Принц приливов - Пэт Конрой
Шрифт:
Интервал:
Закладка:
— Ты сама сейчас поступаешь как отец, — заметила Саванна.
В доме вдруг стало очень тихо. Мать повернулась к своей единственной дочери.
— Запомни, Саванна, я поступаю единственным известным мне способом. В переходном возрасте сила понятна лучше слов. Это опасный период, в который вы все вступили. Если я не буду как следует муштровать вас, подгонять и подталкивать к верхней планке, тогда этот жестокий городишко сожрет вас живьем. И поганый мир сделает с вами то же самое. Думаете, мне не пришлось учиться на своих ошибках? Еще как пришлось. Посмотрите на меня. Кто я? Никто. Полное ничтожество. Жена ловца креветок, у которой ни гроша за душой, которая вынуждена жить в маленьком домишке на острове. Полагаете, я не в курсе, как в городе судачат обо мне и как на меня смотрят? Но я не позволю им одержать над собой верх.
— Ты слишком озабочена чужим мнением, — заключила Саванна. — И слишком стараешься быть тем, кем не являешься.
Я думал, что материнский гнев перекинется на Саванну, но мать лишь хмуро добавила:
— Я запрещаю вам решать проблемы на кулаках.

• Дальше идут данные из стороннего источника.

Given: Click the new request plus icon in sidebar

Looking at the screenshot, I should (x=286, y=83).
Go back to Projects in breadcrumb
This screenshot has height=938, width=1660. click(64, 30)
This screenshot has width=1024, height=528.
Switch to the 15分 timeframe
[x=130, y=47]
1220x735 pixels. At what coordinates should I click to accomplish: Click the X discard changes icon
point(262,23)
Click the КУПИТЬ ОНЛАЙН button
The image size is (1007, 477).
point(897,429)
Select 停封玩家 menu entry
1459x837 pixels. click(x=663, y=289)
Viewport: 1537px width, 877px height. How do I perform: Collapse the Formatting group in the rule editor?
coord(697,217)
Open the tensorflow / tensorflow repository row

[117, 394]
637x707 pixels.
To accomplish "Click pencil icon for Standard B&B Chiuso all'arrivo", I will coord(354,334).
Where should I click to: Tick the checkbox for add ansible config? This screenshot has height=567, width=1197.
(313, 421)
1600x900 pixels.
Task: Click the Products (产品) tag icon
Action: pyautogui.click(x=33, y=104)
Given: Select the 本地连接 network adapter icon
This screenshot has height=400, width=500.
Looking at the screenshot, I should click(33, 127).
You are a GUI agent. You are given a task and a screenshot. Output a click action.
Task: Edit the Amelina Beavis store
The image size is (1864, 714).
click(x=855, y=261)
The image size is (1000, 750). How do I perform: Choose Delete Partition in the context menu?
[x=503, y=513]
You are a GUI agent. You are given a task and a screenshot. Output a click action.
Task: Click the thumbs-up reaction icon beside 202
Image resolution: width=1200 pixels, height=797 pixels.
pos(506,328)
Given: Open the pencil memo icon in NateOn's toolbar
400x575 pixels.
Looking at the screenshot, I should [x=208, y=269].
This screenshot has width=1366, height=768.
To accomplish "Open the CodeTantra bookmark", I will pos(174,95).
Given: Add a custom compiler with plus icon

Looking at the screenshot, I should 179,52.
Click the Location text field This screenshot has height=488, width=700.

— Да пойми ты, мама, Том хотел, чтобы все поняли простую вещь, — сказал Люк. — Можно насмехаться над семьей Винго, но не везде и не всегда. Пусть себе считают, что Винго — дерьмо, но молчат об этом.
— Раз Винго дерутся, они и есть дерьмо. Джентльмены обходятся без рук.
— Том защищал твою честь, мама. Это тебе важно, что про тебя думают другие. Отцу все равно. Нам тоже, — рассуждал Люк.
— Мне не все равно, — возразил я.
Мать тут же повернулась ко мне.
— Если тебе не все равно, ты пойдешь со мной в дом Ньюбери и попросишь прощения у Тодда, как надлежит джентльмену. И у его матери тоже. Она сегодня звонила, и мне пришлось выслушать кучу гадостей.
— Так вот почему ты как с цепи сорвалась, — усмехнулась Саванна. — Значит, это из-за нее ты била своего сына? Из-за Изабель Ньюбери?
— Я не стану перед ним оправдываться, — отчеканил я. — Ты не заставишь меня извиняться перед этой гнидой. И никто не заставит.
Особняк семейства Ньюбери окружали черные дубы, придававшие улице Приливов некоторое сходство с загородной дорогой. Их дом стоял в центре квартала старинных зданий, некогда принадлежавших аристократии американского Юга — плантаторам; впоследствии Гражданская война навсегда обрубила питавшие их корни. Перед войной в особняке Ньюбери проходили тайные собрания сецессионистов[85], обсуждавших создание Конфедерации. Председательствовал на них Роберт Летельер — прапрадед Изабель Ньюбери. Впоследствии он погиб во время артиллерийской перестрелки, с которой началось сражение близ Тулафинни. В Гражданскую войну юнионисты[86] захватили эстуарий Порт-Ройял[87], после чего быстро заняли Коллетон, и дом предка Изабель был реквизирован под военный госпиталь. Раненые солдаты-северяне (многим из них предстояла ампутация) вырезали свои имена на мраморных каминных досках и паркетных полах. Списки мучеников, «граффити» искалеченных, искавших хоть какое-то забвение от боли и от мыслей о своей дальнейшей увечной жизни. За старинной дверью с веерообразным окном над ней неразрывно сплелись история и трагедия. И вот в этом здании, под неслышимые стоны, проклятия и молитвы раненых янки, проходило детство Тодда Ньюбери.
Пока мы шли по песчаной дорожке к особняку Ньюбери, мать давала мне последние наставления по части великого искусства пресмыкательства перед дамой из высшего социального слоя.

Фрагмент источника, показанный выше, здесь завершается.